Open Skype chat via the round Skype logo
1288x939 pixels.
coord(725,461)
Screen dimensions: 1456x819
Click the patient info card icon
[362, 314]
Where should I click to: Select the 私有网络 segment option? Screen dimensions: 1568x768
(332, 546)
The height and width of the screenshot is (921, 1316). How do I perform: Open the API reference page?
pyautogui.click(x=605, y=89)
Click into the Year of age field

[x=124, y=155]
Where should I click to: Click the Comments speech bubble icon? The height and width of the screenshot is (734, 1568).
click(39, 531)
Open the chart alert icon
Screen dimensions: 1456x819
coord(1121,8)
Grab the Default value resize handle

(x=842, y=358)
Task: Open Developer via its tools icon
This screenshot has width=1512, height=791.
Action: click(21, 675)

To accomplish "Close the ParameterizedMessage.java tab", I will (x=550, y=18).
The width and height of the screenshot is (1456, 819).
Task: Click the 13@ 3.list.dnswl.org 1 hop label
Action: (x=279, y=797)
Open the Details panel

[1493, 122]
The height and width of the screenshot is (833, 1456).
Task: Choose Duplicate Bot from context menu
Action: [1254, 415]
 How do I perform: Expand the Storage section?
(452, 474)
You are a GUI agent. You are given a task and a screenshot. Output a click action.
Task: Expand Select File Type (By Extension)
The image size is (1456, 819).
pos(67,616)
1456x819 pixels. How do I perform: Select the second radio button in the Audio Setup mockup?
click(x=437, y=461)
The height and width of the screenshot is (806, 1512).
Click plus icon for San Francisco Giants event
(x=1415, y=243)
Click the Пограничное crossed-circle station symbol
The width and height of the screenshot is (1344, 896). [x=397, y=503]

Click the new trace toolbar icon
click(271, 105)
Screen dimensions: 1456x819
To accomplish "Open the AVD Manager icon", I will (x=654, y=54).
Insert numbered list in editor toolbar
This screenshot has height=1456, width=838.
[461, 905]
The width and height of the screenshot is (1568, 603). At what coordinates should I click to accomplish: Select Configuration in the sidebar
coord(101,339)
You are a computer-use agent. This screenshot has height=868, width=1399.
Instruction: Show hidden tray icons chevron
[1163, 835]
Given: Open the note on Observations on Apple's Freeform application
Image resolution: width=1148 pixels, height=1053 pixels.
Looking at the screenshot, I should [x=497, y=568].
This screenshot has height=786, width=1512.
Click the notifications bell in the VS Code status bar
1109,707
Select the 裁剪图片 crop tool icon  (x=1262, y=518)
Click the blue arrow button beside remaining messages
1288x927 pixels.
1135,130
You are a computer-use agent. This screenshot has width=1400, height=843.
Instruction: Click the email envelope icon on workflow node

========================================

■ **YOUR ASSIGNMENT**
Write every line of the material above again, exactly.

■ **COMPLETED EXERCISE**
Open Skype chat via the round Skype logo
1288x939 pixels.
coord(725,461)
Screen dimensions: 1456x819
Click the patient info card icon
[362, 314]
Where should I click to: Select the 私有网络 segment option? Screen dimensions: 1568x768
(332, 546)
The height and width of the screenshot is (921, 1316). How do I perform: Open the API reference page?
pyautogui.click(x=605, y=89)
Click into the Year of age field

[x=124, y=155]
Where should I click to: Click the Comments speech bubble icon? The height and width of the screenshot is (734, 1568).
click(39, 531)
Open the chart alert icon
Screen dimensions: 1456x819
coord(1121,8)
Grab the Default value resize handle

(x=842, y=358)
Task: Open Developer via its tools icon
This screenshot has width=1512, height=791.
Action: click(21, 675)

To accomplish "Close the ParameterizedMessage.java tab", I will (x=550, y=18).
The width and height of the screenshot is (1456, 819).
Task: Click the 13@ 3.list.dnswl.org 1 hop label
Action: (x=279, y=797)
Open the Details panel

[1493, 122]
The height and width of the screenshot is (833, 1456).
Task: Choose Duplicate Bot from context menu
Action: [1254, 415]
 How do I perform: Expand the Storage section?
(452, 474)
You are a GUI agent. You are given a task and a screenshot. Output a click action.
Task: Expand Select File Type (By Extension)
The image size is (1456, 819).
pos(67,616)
1456x819 pixels. How do I perform: Select the second radio button in the Audio Setup mockup?
click(x=437, y=461)
The height and width of the screenshot is (806, 1512).
Click plus icon for San Francisco Giants event
(x=1415, y=243)
Click the Пограничное crossed-circle station symbol
The width and height of the screenshot is (1344, 896). [x=397, y=503]

Click the new trace toolbar icon
click(271, 105)
Screen dimensions: 1456x819
To accomplish "Open the AVD Manager icon", I will (x=654, y=54).
Insert numbered list in editor toolbar
This screenshot has height=1456, width=838.
[461, 905]
The width and height of the screenshot is (1568, 603). At what coordinates should I click to accomplish: Select Configuration in the sidebar
coord(101,339)
You are a computer-use agent. This screenshot has height=868, width=1399.
Instruction: Show hidden tray icons chevron
[1163, 835]
Given: Open the note on Observations on Apple's Freeform application
Image resolution: width=1148 pixels, height=1053 pixels.
Looking at the screenshot, I should [x=497, y=568].
This screenshot has height=786, width=1512.
Click the notifications bell in the VS Code status bar
1109,707
Select the 裁剪图片 crop tool icon  (x=1262, y=518)
Click the blue arrow button beside remaining messages
1288x927 pixels.
1135,130
You are a computer-use agent. This screenshot has width=1400, height=843.
Instruction: Click the email envelope icon on workflow node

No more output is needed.